The blimage challenge, a cow on a trampoline, strange right? and how can I possibly put this image into a coaching context? For numerous days now I have been thinking and coming up with different thoughts of how I can put a cow stood on a trampoline into a coaching context.

Seeing a cow on a trampoline was for sure a shock to the system, would seeing a 6 year old kid doing 30 kick ups be a shock? Im sure it would, but why is this? How would you know that a cow can’t stand on a trampoline or a 6 year old kid is unable to do kick ups unless they try?. You don’t, which is why I believe giving children or cows as we see in the imagine the chance to try things they may surprise you.

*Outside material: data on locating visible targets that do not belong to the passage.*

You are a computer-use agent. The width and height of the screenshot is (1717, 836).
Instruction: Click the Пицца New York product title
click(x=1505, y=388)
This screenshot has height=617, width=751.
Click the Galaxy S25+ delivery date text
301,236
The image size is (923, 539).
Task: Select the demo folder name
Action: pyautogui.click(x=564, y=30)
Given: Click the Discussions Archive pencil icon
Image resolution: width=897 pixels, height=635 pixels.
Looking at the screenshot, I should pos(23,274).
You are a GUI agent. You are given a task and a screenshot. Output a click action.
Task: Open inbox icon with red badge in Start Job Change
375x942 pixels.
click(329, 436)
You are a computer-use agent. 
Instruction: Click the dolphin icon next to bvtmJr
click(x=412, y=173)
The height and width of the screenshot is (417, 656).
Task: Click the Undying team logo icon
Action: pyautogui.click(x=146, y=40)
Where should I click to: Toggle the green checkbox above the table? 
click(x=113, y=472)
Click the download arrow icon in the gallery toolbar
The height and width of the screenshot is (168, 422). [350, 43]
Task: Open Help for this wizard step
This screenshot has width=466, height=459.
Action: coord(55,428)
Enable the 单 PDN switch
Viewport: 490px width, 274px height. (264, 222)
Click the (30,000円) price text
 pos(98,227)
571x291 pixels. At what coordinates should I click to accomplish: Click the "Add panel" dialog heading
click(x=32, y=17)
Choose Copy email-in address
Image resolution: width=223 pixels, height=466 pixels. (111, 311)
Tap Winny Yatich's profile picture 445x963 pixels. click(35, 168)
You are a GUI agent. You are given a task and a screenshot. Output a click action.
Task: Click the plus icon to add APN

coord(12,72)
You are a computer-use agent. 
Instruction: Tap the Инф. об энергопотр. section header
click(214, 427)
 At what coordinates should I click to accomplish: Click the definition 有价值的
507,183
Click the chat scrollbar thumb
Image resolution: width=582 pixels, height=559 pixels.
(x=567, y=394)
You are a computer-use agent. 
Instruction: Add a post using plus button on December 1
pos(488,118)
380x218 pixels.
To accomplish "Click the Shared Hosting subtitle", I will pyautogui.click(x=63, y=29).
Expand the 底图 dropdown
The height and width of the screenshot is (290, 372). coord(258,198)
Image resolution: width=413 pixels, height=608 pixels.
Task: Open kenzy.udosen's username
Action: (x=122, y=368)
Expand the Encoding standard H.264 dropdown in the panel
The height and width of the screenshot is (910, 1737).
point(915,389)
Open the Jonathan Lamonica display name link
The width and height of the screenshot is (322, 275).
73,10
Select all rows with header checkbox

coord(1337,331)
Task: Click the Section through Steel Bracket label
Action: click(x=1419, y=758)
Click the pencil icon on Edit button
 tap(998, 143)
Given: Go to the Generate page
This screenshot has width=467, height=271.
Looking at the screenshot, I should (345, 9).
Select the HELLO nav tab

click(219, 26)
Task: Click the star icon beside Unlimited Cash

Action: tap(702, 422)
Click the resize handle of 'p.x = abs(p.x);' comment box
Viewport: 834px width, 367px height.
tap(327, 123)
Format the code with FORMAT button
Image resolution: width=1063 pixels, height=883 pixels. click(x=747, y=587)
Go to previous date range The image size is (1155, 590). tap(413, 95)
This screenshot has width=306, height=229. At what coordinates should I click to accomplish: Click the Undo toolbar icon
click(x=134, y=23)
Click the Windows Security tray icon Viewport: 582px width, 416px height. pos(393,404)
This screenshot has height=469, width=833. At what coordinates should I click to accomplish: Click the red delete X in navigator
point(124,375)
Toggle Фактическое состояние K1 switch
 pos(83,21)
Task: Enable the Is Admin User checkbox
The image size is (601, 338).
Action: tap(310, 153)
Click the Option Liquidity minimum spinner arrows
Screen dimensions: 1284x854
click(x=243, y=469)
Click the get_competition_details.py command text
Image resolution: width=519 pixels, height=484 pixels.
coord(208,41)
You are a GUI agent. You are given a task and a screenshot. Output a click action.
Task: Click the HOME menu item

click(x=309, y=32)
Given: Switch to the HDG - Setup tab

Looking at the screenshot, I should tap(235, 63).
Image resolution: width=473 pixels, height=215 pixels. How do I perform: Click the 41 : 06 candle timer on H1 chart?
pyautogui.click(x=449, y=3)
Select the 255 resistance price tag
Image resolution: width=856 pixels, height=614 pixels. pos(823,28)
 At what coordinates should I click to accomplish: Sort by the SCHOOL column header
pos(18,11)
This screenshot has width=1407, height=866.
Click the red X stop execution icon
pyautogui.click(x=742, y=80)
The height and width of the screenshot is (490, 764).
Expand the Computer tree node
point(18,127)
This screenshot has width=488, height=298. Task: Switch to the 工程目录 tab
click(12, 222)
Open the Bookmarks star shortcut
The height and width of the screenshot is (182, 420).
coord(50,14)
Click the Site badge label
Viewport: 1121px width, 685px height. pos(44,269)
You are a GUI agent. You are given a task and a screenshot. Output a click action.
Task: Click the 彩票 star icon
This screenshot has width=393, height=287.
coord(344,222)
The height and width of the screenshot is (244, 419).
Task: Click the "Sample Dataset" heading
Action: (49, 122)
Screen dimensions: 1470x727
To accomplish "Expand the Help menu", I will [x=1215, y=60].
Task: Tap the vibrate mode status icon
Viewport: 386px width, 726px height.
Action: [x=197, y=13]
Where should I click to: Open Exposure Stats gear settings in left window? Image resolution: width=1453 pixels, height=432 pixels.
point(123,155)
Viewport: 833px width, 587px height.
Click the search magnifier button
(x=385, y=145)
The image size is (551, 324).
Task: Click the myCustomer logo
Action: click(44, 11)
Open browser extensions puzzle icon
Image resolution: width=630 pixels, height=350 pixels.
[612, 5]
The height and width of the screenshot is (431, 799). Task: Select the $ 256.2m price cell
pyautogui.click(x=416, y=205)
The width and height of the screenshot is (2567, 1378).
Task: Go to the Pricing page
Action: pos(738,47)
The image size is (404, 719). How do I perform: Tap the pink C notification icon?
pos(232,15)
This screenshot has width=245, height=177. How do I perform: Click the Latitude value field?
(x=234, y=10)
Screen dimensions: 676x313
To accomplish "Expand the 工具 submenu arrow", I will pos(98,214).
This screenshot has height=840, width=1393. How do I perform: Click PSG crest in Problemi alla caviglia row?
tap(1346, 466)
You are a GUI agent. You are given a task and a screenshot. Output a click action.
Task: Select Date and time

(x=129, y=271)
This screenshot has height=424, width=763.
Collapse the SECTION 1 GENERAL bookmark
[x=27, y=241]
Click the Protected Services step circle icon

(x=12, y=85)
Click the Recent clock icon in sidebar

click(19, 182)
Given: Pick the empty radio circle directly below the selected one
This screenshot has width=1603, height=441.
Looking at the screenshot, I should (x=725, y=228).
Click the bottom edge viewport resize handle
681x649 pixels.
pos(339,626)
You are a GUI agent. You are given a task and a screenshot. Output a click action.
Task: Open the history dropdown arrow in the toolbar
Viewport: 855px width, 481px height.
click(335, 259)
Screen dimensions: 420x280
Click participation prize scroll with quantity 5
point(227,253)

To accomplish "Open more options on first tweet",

Of course I’m not saying that every 6 year old kid can perform 30 kicks up on a regular basis and its clear that each child is different but how do we as coaches know kids aren’t able to do things unless we give them the chance to try things?. As a coach its easy to persume that kids can’t do things maybe because of their age, height or stature but whats the harm in giving them the opportunity to try it and yes failure might occur more than you would hope but kids won’t learn unless they try things. Im sure many coaches are reluctant in giving kids the chance to try things because they don’t want failure in there session or ensuring everything is performed with the technique instructed by the coach, as a coach will that surprise you? will that make you sit back and think “wow, I didn’t know he could do that” personally, I don’t think it will, I think it will take away the personal identity of the player and limit the opportunities they may take to try things.

So back to the image, a cow on a trampoline isn’t something people would be used to seeing and may think it wasn’t right and question why that was happening…

Surely you can link that to football? Seeing a young player dribbling with the ball taking on 4/5 players on a regular basis, I’m sure many coaches aren’t used to seeing that happen and maybe the player gets called greedy by parents for not passing to their son/daughter, for me seeing that identifies the player being given the freedom by his coach to try that, having the confidence to dribble past players with the ball, trying it time after time when I’m sure a large amount of time they may lose the ball. Yes I’m sure the players may get tackled a large amount of time but would the player dare to try that with a angry coach on the sideline giving the player abuse every time the ball is lost, questioning why they didn’t pass earlier, not using the “easiest” option, I don’t think they would.

So how do I get the cow on the trampoline in the first place?

Being restrictive as a coach is not something I enjoy, I enjoy having freedom in terms of letting sessions “look” messy, giving players leadership to create things how they see fit, for example creating areas they believe are suitable. Coaches should enjoy doing things differently, seeing different things, letting players do different things, it’s all part of the learning process for both coaches and my players. Without trying new things it will limit the learning and development process. In the image above the cow challenged itself to stand on the trampoline just like players and coaches should challenge themselves to develop new skills.

To conclude my blimage challenge, in my opinion coaches should strive on allowing players to develop different skills, giving them the opportunity to try new things, with doing this coaches will see new things, things they probably wouldn’t expect to see from players but thats all through giving the players the opportunity to try.


2 thoughts on “You don’t know until you try

  1. Interesting post, Ash – great to see you taking on the challenge! With regards to:

    “I’m sure many coaches are reluctant in giving kids the chance to try things because they don’t want failure in there session or ensuring everything is performed with the technique instructed by the coach”

    How do you/or could coaches go about creating an environment and culture where failure is accepted, if not actively desired by participants?

    Liked by 1 person

    1. Thanks John! For me failure is a key within the learning process and giving them the opportunity to try and fail is key. Within my session I would do this by using silence as a tool and letting them figure how to turn failure into success. If they are struggling to find an answer I may use question’s to promote thinking and them coming up with solution’s for themselves. Them failing is a good thing however, some coaches may not think so, because of this coaches should praise players for attempting rather than shouting for failing. This would/should give players the confidence to try again.